The target for investors such as Powerhouse Habitat, which he originally launched in 2015 with the intention of floating on the stock market – but withdrew from IPO due to tight market conditions – is the component of stock owned by these firms that does not come under the social housing definition. “The social housing sector also owns a substantial amount of non-social housing in the free rental market – or housing that had an intermediary regulated positioning, until the expiry of this regulation period put it back on the free market.”

Rigny re-launched Powerhouse Habitat in January with the backing of two insurers, BNP Paribas’s Cardif, and Société Générale Assurances, and the new firm immediately took over 6,700 housing units leased directly to French electricity giant EDF for its employees. He started TwentyTwo six years earlier after spending four years as a partner with Perella Weinberg Real Estate, and prior to that several years with Deutsche Bank real estate management. With operations in the UK and France, TwentyTwo has invested since its beginnings also in commercial real estate – office, logistics and mixed use – on behalf of both institutional and private clients. Its asset base, around €4.1bn, is managed by the group’s Scaprim subsidiary.

But the opportunity that has unexpectedly opened up in Rigny’s native France is occupying a good deal of his time now. “The size we estimate in the social housing market is about 5m units and we estimate that of this, 13% – in essence intermediary housing – either already is or will come soon onto the free rental market,” he told BIE. “That’s about 650,000 units – which is €30bn to €35bn of assets. Basically that’s our target. What we want to do is to establish a dialogue with the social house companies and buy the housing en bloc which is unregulated… This in turn will provide liquidity so that they can produce, operate and fulfil their primary mission.”

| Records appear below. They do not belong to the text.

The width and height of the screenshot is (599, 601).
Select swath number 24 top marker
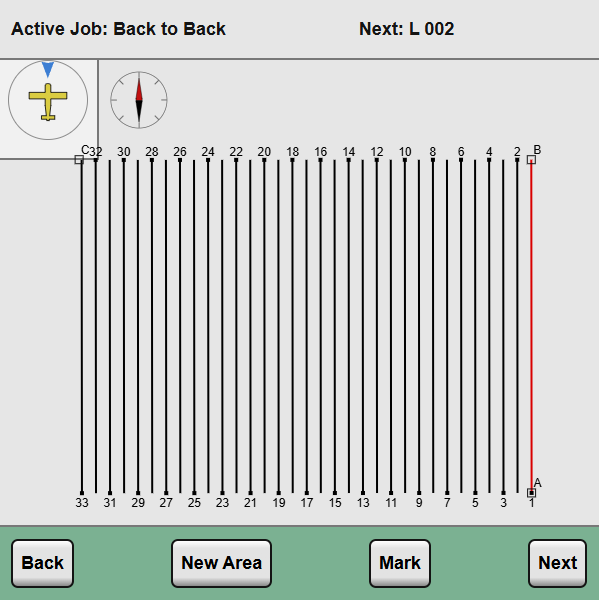pyautogui.click(x=208, y=160)
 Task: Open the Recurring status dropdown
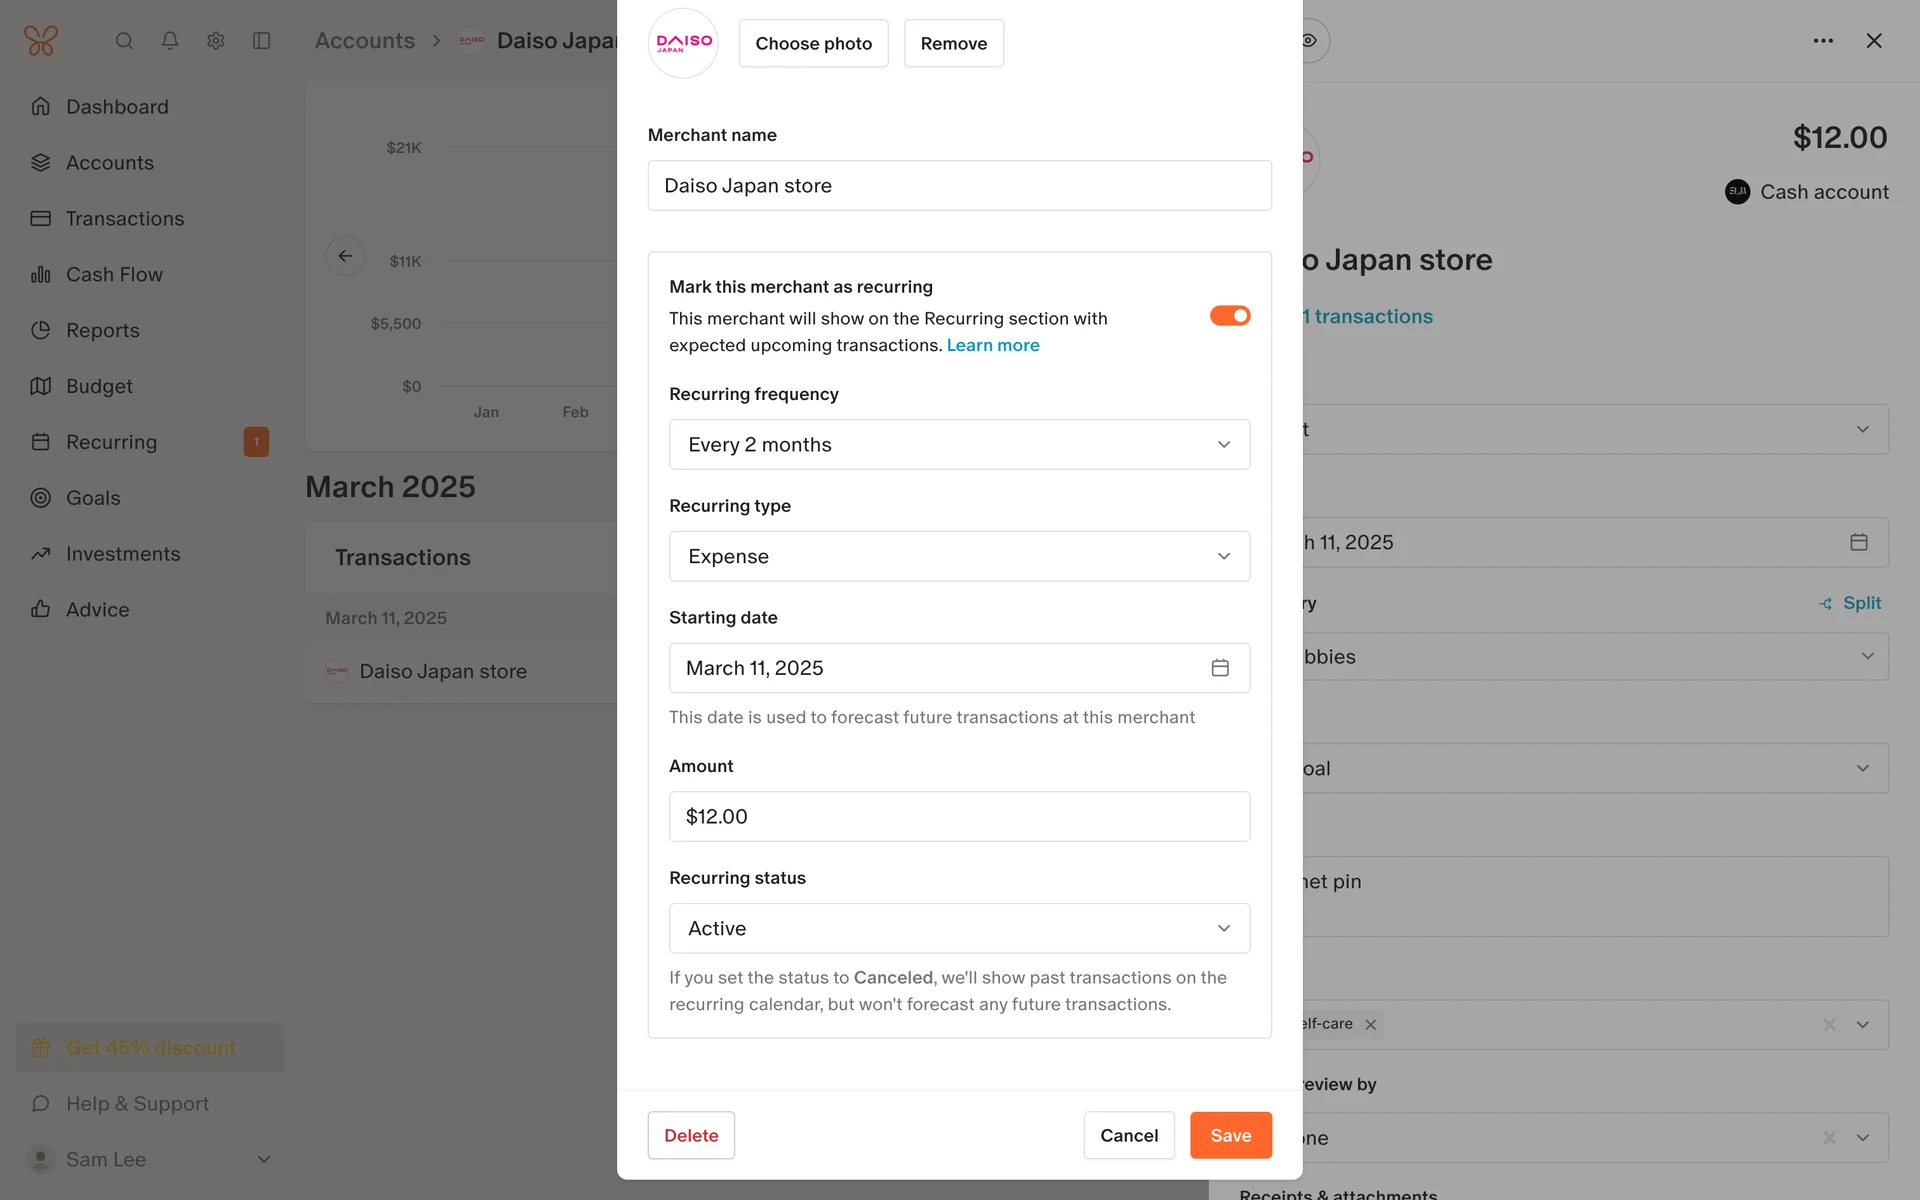[x=959, y=929]
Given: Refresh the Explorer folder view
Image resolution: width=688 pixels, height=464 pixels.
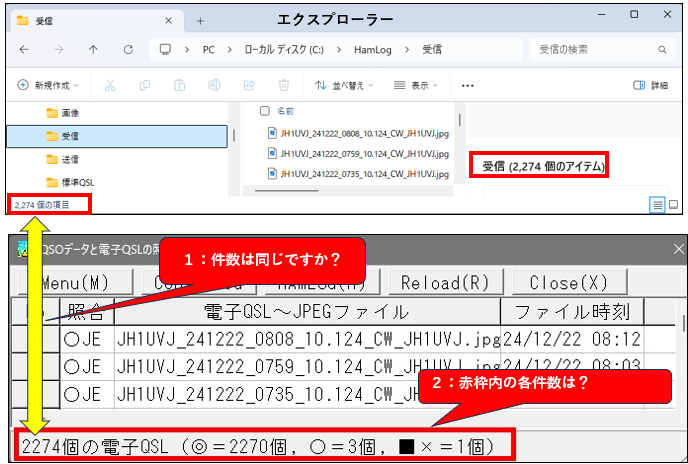Looking at the screenshot, I should point(128,49).
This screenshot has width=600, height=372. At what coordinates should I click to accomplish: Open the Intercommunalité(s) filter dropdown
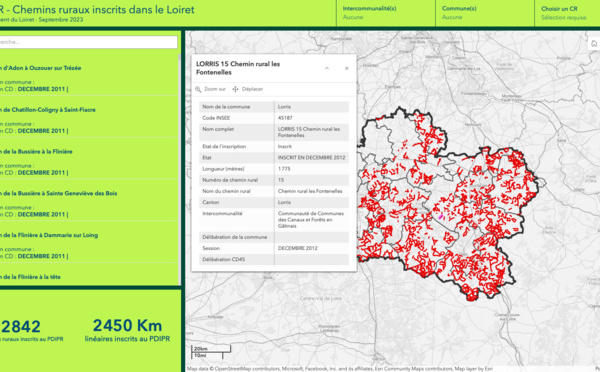(x=386, y=13)
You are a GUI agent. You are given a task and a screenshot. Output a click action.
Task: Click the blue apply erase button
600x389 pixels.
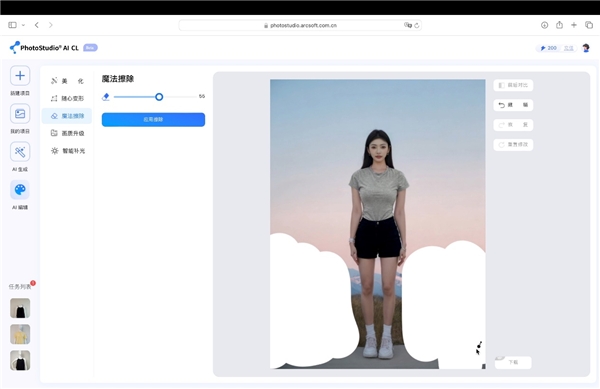[x=153, y=119]
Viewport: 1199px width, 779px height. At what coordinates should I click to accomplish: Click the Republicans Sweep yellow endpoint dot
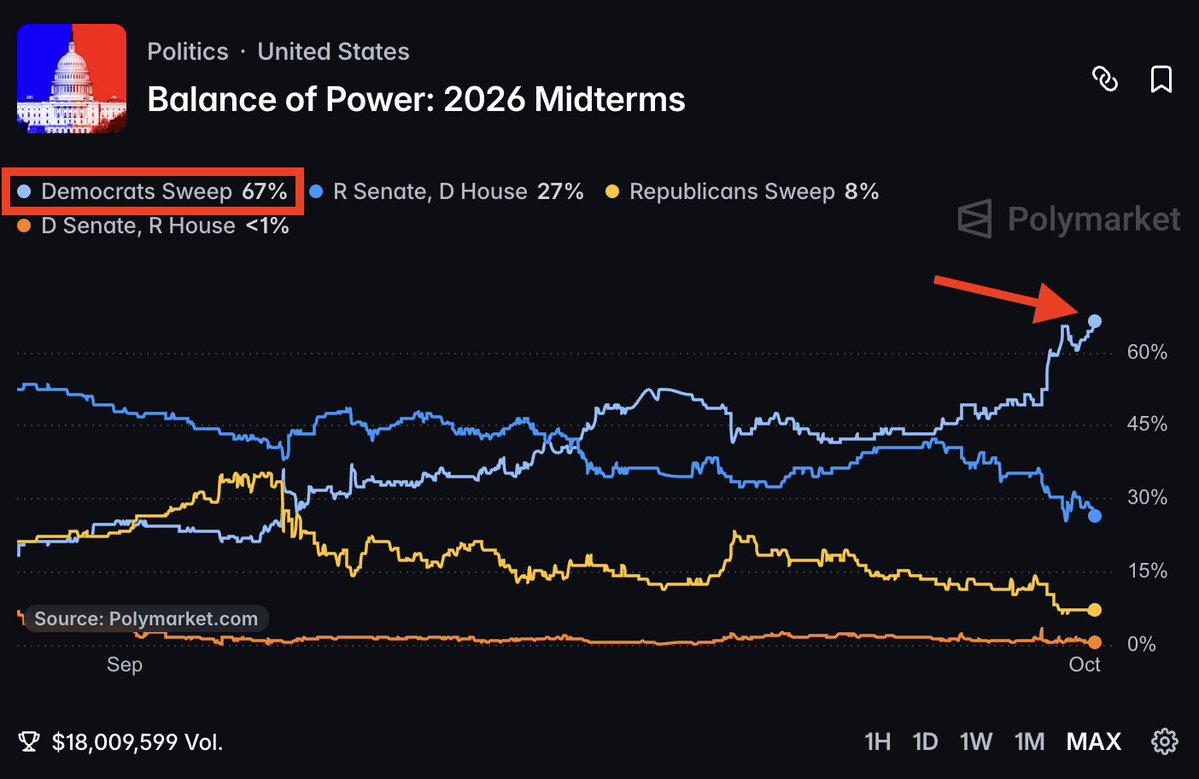click(1094, 610)
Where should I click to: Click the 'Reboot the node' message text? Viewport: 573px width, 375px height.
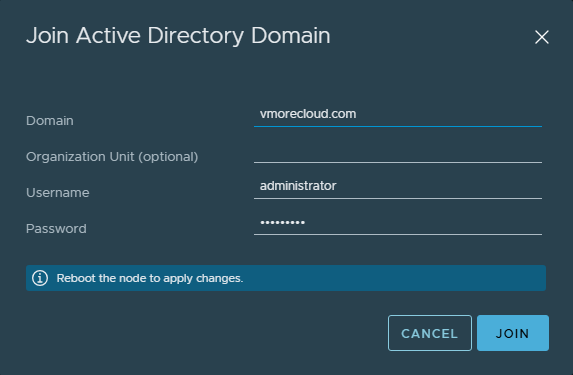pyautogui.click(x=150, y=279)
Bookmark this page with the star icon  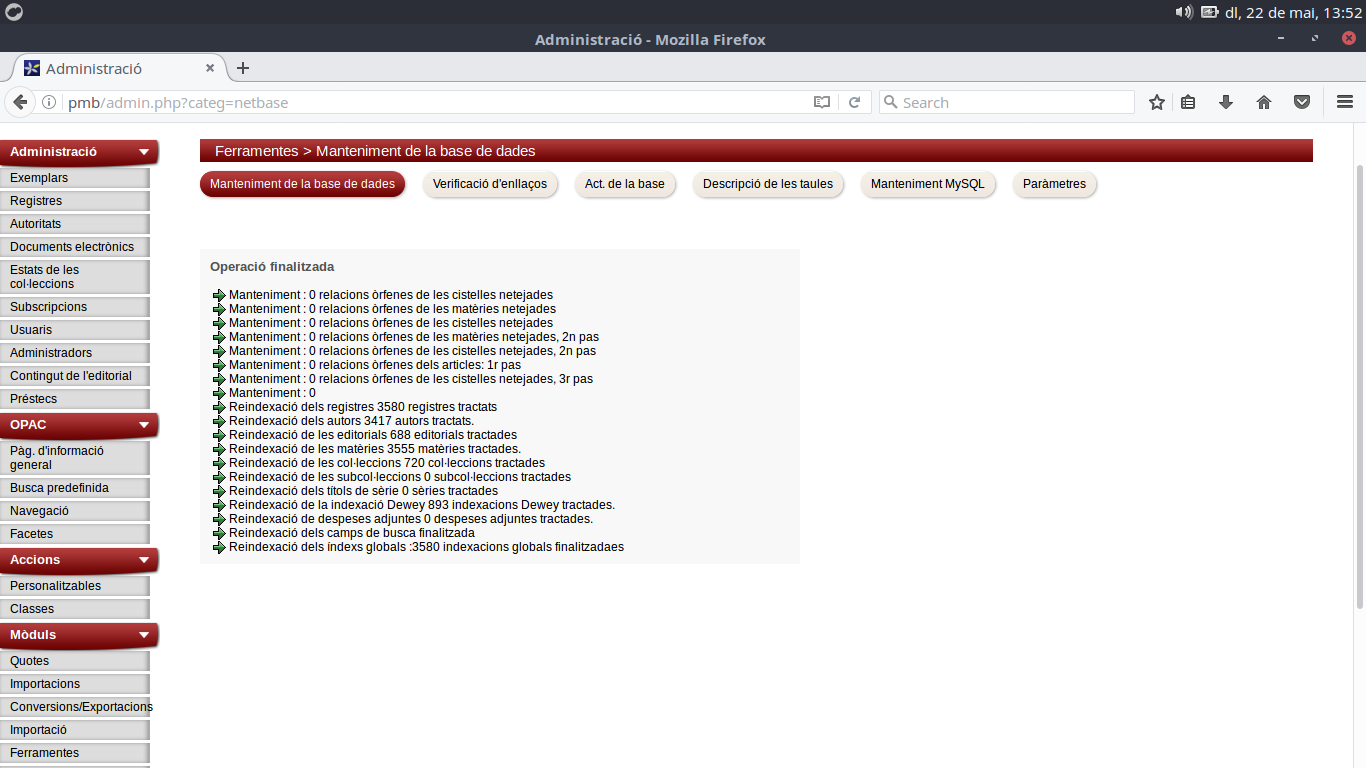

Since the launch of Powerhouse Habitat, the firm has been contacted by some of the larger social housing landlords. But Rigny currently has his eye on one particular portfolio on the market – from French railway group SNCF. “It’s housing for SNCF employees so it’s very similar to our existing portfolio housing EDF employees – but at the same time this is owned through the SNCF’s social housing company,” he says. The firm has about 90,000 regulated and about 8,000 unregulated units, of which they are selling roughly half.

Looking ahead, Rigny says: “Our objective is to acquire €2bn in the next three years. SNCF is a good opportunity and there are others coming, but we would like eventually to grow to €3bn. Why €3bn? Because at that stage we also generate economies of scale – and we have access to capital markets if we want to issue bond financing. This means we can also diversify our source of funding, plus it is important to diversify the portfolio as well from the single EDF exposure… So that’s why we created Powerhouse Habitat, and that’s our focus.”